At the moment, it certainly feels like the lights are going out. I wish all that meant was a nice, clear sky at night to see the stars and the moon, and go for a walk in the woods.
“This was just what I needed.” The walk was almost over, we were nearly back at my neighbour’s door. “I wouldn’t go out alone but thanks for taking me with you.”
“Ssh,” said my friend, the carpenter. “Look.”
“What?” I stopped, nerves tingling. I didn’t see anything.
“Right there. Don’t move, you’ll scare it, see? It’s massive. Four legs, big, bushy hide. It keeps its head tucked well under…”
_
A week later, a quarter moon ago, the weather turned colder and it snowed. The trees were mushroom clouds on barren snow-dusted fields.
Joel and I went for a hike in Snowdonia. We parked the car by a sign that said “Snowdonia Dark Sky Reserve”. The night sky there, when you can see it past the clouds, is undimmed.
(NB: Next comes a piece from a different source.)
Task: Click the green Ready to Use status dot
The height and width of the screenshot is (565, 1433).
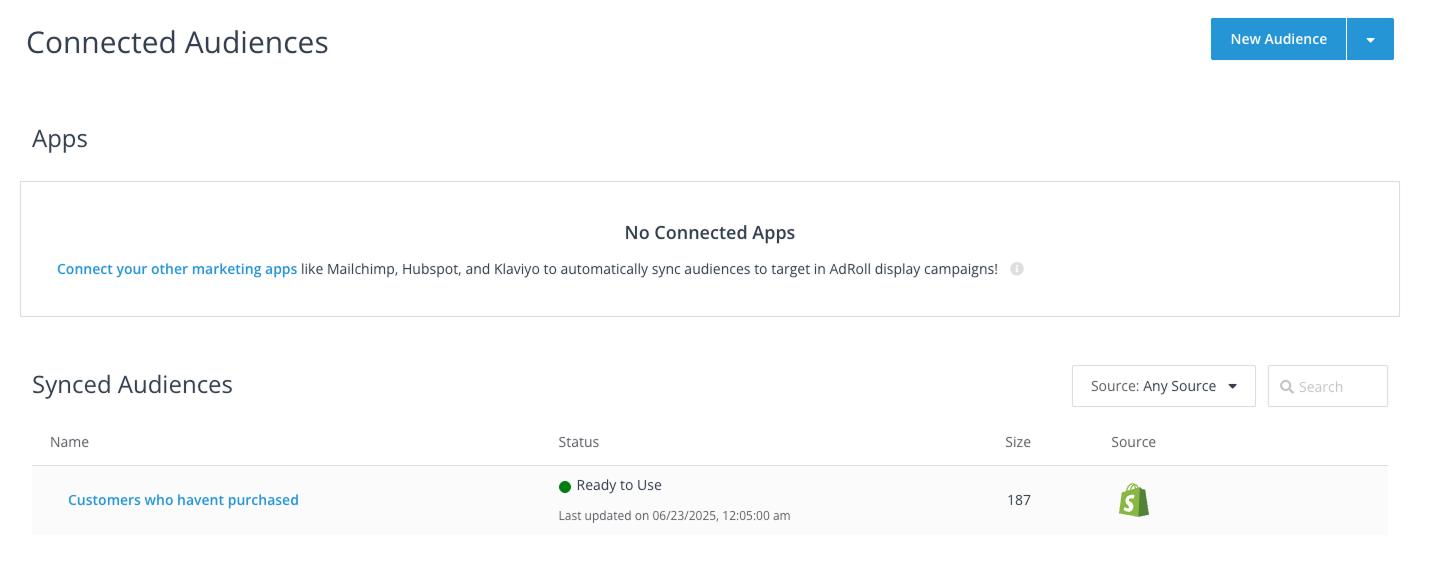Action: [565, 486]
In Oxford too, the council tried to turn off street lights at night. They dressed it up as light pollution reduction but really it was a cost saving measure. They gave it up when people pointed out that they hadn’t really considered crime rates. Women already don’t like walking alone at night in Oxford’s city centre, everyone said. Now you want to turn off the streetlights too?
On the drive back from Snowdonia, the roads were dark and flooded. Too much rain, topped with snow melt.
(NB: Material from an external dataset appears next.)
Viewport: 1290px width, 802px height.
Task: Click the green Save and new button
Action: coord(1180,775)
Passing slowly down an unfamiliar lane, the beam of the headlights caught a large tawny owl sitting in the middle of the road. Joel stopped the car and it turned its hyper-mobile neck to stare at us unconcerned.
Its eyes and feathers flared golden in the car’s beam.
After a minute or so, it spread wings and rose, languid and unhurried, into the branches above us.
That was lovely. I love that your pub-mates are poetry readers and folklorists, natural historians and generally Romantics. You are blessed.
Whoops. Tricky send button… ^^
*Didn’t know I needed a moonwalk in my life till now. Thanks for the journey!